April 12, 2006

 

CBOT Corn Review on Tuesday: Thin gains; shrugs off good weather

 

 

Corn futures at the Chicago Board of Trade finished Tuesday with light gains, shrugging off earlier modest losses as speculative buying helped reverse the declines after midday, sources said.

 

May corn settled 3/4 cent higher at US$2.42 per bushel, July corn gained 1 cent to US$2.53 3/4 and December corn finished 1 cent higher at US$2.73 3/4.

 

The weather is favorable to planting corn but speculators took the opportunity to buy corn when it couldn't trade below US$2.39 in the May and held US$2.70 in December, a floor analyst said.

 

"Nobody really wants to short corn," a commission house analyst said. The funds are long, and until they decide to sell, any market declines will be short-lived.

 

Earlier, weather forecasts favorable for corn planting and light technical weakness limited buying interest in a relatively quiet trading session, a floor trader said.

 

In addition, some people took the opportunity to unwind their long corn-short soybeans and long corn-short wheat trades, he added.

 

Spillover from firm soybean and wheat futures helped provide some support, the trader noted.

 

May wheat rose 6 1/2 cents to US$3.67 1/2 and May soybeans gained 7 1/4 cents to US$5.62 1/2 per bushel.

 

In the western U.S. Midwest, scattered showers and thunderstorms are forecast over the next 24 hours with amounts of .10-.50 inch expected, DTN Meteorlogix Weather said. Mostly dry weather returns through Friday before another round of showers and thunderstorms are expected on Saturday.

 

In the eastern U.S. Midwest scattered showers and thunderstorms are predicted on Wednesday with amounts of .10-.50 inch and locally heavier, DTN Meteorlogix Weather said.
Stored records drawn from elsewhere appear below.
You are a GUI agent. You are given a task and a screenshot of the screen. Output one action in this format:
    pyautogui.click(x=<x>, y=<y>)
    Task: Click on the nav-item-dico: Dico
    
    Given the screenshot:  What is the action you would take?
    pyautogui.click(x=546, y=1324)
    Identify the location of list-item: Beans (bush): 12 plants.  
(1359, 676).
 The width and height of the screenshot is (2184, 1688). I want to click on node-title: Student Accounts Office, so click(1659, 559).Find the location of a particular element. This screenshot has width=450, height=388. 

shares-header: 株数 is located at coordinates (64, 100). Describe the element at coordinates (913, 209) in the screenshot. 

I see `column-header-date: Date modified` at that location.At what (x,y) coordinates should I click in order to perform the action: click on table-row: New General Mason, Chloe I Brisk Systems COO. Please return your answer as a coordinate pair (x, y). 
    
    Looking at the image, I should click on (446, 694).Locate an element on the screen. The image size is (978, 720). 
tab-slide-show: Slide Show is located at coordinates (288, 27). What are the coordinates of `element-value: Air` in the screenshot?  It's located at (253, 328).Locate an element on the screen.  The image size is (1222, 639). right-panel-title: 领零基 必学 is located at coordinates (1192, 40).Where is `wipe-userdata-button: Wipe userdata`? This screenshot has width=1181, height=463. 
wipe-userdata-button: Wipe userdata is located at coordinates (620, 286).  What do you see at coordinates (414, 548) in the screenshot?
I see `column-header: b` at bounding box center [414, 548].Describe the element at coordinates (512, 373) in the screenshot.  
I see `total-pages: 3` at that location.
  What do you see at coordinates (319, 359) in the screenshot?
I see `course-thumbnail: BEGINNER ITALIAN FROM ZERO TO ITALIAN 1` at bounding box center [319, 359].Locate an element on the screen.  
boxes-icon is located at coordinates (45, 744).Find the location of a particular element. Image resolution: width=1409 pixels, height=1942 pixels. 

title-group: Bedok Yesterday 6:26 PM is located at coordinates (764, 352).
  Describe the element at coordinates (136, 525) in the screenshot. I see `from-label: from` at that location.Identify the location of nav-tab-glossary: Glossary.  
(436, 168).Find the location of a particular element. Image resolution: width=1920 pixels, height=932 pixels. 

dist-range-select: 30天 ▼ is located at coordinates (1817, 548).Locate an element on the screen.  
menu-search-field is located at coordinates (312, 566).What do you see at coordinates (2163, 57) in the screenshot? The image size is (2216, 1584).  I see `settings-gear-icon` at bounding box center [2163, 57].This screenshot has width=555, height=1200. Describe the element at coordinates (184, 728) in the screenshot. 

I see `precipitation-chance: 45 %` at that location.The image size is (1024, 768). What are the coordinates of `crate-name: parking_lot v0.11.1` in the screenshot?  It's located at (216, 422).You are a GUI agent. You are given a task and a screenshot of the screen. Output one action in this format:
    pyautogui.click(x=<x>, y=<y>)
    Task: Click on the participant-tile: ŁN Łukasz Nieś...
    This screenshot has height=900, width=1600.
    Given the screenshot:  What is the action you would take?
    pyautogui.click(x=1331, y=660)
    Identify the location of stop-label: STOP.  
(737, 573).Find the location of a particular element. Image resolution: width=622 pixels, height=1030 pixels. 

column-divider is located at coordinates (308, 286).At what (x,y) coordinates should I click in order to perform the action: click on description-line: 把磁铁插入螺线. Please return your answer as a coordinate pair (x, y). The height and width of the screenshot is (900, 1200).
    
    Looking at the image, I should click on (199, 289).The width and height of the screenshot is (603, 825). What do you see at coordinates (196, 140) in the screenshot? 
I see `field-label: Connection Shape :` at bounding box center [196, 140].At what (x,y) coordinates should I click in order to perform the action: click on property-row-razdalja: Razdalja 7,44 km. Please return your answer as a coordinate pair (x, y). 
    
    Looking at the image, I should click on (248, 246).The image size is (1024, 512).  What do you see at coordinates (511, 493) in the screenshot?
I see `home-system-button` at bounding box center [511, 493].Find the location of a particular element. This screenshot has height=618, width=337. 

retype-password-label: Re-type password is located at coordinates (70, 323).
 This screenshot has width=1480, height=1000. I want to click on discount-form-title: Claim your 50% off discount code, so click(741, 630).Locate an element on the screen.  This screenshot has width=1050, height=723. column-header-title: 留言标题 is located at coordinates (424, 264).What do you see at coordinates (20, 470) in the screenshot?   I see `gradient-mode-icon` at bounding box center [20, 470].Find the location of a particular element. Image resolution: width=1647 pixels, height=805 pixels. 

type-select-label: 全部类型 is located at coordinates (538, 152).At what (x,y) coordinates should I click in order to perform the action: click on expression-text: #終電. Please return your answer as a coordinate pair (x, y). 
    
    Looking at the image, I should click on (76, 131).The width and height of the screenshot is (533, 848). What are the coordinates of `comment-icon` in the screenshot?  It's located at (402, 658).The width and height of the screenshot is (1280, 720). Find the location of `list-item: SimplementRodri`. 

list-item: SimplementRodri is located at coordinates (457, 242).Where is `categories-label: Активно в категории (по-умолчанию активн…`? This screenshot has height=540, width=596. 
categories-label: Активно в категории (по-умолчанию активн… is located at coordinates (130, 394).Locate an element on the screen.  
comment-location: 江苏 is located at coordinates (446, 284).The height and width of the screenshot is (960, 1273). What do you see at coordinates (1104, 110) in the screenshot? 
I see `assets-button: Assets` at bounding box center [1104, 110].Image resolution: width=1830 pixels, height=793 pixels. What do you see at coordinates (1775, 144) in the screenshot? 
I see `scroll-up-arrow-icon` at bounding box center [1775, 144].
Dry conditions return to the region Thursday, before light scattered showers are forecast for Friday and Saturday, they added. Temperatures over the next 6-10 days are predicted near to above normal across much of the U.S. Midwest.

 

Buyers Tuesday included Calyon Financial, which bought 1,000 December. JP Morgan bought 1,000 July and 400 December, Citigroup bought 400 December, RJ O'Brien bought 400 May, Fimat bought 300 May and 300 July, and DT Trading bought 300 May.

 

Sellers Tuesday included O'Connor, which sold 200 May and 800 December. JP Morgan sold 600 December, Tenco sold 700 December, Fimat sold 600 May, UBS sold 400 December, and FC Stonnee sold 400 December.

 

Oat futures finished mixed as light short covering helped steady prices, floor sources said. The May contract ended down 1 cent at US$1.71 1/4 while the July contract gained 1/4 cent to US$1.76 3/4.

 

Ethanol futures ended mostly higher. The April contract did not trade but rose 5 1/2 cents higher to US$2.73 per gallon. The May contract settled 5 cents higher to US$2.73.